Приветствуя муниципальные власти и национальную гвардию, встречающие императрицу у каждой деревни, маленький караван добирается до Эпиналя. У въезда в город высится триумфальная арка, на которой читаются слова: «Венценосной благотворительнице», а у выезда из него сооружена другая арка из зелени с такими надписями:

От Шарма до Пломбьера улицы всех городков усеяны цветами и украшены зеленью и портиками. «Внушительная толпа граждан сбежалась отовсюду, чтобы насладиться лицезрением своей государыни», — сообщает нам г-н Эмбер, префект Вогезов.

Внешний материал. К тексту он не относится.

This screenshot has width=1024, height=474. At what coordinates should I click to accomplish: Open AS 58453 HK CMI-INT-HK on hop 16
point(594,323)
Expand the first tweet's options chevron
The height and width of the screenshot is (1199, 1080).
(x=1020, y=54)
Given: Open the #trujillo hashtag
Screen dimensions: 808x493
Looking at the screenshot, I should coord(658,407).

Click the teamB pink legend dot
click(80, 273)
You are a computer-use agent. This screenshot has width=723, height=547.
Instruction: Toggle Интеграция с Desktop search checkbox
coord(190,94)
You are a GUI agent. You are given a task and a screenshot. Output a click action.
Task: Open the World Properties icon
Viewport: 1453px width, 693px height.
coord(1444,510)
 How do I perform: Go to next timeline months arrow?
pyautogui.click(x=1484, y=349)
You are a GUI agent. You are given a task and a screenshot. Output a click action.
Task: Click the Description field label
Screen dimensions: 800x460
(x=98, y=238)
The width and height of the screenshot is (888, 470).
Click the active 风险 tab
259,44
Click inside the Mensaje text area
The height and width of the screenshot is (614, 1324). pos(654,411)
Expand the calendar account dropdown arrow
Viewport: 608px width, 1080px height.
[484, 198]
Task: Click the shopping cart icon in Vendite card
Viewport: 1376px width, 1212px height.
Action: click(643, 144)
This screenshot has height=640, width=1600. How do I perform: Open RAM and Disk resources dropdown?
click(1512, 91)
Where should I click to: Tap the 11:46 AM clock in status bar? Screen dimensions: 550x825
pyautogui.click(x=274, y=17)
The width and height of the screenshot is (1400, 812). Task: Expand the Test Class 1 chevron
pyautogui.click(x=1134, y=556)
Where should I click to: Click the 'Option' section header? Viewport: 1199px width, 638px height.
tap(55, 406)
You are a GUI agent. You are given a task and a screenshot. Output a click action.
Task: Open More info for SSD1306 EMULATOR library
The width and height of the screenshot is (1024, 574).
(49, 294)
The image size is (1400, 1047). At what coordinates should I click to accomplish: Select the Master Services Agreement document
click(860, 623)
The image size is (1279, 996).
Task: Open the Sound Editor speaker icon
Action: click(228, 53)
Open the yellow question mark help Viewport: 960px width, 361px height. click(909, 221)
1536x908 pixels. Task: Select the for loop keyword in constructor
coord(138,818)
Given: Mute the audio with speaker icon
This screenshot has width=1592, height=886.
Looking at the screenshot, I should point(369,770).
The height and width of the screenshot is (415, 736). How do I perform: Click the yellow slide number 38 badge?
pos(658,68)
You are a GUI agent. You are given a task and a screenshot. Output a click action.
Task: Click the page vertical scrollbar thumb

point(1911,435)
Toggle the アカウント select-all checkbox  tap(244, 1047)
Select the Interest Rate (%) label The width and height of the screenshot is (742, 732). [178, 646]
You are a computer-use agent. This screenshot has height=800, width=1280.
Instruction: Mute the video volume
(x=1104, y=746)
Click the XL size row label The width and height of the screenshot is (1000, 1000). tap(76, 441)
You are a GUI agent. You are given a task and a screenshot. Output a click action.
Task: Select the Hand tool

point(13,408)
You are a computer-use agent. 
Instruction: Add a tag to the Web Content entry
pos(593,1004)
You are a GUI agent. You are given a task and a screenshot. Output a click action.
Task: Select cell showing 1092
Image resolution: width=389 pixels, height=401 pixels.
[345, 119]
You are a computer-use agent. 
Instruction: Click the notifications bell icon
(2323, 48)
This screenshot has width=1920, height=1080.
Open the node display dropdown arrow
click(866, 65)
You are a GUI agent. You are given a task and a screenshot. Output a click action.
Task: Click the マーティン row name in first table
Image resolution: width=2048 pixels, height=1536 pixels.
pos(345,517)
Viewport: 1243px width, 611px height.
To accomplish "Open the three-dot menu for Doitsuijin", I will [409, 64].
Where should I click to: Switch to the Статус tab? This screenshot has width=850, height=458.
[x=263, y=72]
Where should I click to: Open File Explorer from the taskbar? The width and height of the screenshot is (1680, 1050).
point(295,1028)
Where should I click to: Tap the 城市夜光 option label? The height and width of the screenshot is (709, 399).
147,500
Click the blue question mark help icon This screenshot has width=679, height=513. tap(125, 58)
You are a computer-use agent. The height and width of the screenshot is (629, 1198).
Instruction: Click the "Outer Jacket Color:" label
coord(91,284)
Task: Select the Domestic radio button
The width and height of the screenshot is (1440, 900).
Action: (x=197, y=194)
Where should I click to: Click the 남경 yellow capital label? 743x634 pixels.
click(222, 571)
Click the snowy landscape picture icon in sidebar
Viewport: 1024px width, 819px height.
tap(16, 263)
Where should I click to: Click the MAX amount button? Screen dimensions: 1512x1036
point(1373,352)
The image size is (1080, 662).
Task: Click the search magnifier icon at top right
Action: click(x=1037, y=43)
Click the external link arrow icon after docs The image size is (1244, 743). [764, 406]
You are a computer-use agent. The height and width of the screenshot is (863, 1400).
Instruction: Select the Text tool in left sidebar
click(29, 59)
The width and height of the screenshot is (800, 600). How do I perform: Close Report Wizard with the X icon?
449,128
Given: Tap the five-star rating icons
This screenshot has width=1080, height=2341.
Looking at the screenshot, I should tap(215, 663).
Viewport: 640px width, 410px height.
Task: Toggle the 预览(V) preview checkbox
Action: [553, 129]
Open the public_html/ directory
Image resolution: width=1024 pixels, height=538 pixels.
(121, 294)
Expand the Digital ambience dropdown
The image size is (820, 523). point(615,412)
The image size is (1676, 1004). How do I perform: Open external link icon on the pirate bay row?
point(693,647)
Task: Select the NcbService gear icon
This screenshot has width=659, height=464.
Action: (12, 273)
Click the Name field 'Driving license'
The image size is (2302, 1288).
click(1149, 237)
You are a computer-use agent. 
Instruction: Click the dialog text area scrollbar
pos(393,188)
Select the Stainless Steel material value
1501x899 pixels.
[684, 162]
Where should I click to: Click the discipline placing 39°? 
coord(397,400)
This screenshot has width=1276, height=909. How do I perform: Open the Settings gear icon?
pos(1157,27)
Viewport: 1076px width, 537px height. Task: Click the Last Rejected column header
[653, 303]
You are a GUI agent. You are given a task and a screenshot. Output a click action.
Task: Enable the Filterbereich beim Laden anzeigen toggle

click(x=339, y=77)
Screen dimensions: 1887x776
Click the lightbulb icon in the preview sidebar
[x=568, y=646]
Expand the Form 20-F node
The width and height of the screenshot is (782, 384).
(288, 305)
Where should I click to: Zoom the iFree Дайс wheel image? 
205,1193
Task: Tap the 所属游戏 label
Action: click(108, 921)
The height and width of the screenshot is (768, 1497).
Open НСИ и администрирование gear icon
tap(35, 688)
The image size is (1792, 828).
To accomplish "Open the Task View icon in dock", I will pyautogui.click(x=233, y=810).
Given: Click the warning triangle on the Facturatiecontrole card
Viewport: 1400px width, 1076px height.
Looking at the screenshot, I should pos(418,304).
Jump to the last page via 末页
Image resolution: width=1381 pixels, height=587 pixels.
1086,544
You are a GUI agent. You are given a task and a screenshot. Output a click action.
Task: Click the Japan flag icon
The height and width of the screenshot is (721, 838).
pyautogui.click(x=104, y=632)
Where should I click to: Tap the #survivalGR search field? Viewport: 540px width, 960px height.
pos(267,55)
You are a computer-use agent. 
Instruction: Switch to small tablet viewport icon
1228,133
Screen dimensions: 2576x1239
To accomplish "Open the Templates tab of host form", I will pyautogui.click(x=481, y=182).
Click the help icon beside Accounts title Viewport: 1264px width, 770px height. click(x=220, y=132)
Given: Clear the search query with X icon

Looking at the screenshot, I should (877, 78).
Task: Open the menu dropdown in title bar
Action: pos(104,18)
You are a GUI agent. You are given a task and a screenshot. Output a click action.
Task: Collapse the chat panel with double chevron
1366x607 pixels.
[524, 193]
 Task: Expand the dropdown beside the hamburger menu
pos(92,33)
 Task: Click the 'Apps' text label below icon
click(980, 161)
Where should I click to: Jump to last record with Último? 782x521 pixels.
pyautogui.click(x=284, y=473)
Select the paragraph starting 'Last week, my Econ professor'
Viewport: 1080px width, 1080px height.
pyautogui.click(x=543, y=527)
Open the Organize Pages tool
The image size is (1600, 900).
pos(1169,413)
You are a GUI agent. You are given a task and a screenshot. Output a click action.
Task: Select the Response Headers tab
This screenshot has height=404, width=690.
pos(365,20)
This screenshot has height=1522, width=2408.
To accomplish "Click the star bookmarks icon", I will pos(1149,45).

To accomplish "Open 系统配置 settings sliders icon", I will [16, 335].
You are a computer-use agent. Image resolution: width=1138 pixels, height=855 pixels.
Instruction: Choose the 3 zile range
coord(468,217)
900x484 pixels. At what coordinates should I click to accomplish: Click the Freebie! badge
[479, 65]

Жозефина прибывает в Пломбьер уже ночью, но еловая аллея, ведущая к гостинице, иллюминирована фонарями с цветными стеклами, и, как только появляются экипажи, начинается фейерверк. Выглянув в окошечко кареты, императрица видит портик, увенчанный изображением Молвы, «превозносящей ее благодеянья», Шеренгой выстроен целый отряд кирасир и гренадеров. Его прислали туда «ради безопасности» императрицы, но Жозефина, оставив при себе лишь тридцать человек из императорской гвардии, вновь занялась лечением и классическими прогулками на Мон-Жоли или в долину Огроны. Она присутствует на представлении, устроенном «дамами, съехавшимися на воды». В честь нее дают бал, а она отвечает на полученные приглашения концертом и ужином на восемьдесят кувертов под огромным тентом во дворе монастыря капуцинов. Она заказывает также свой портрет в полный рост модному тогда, а ныне начисто забытому живописцу Лорану. Картина обходится ей в 6000 франков (30 000 нынешних), что, пожалуй, дороговато.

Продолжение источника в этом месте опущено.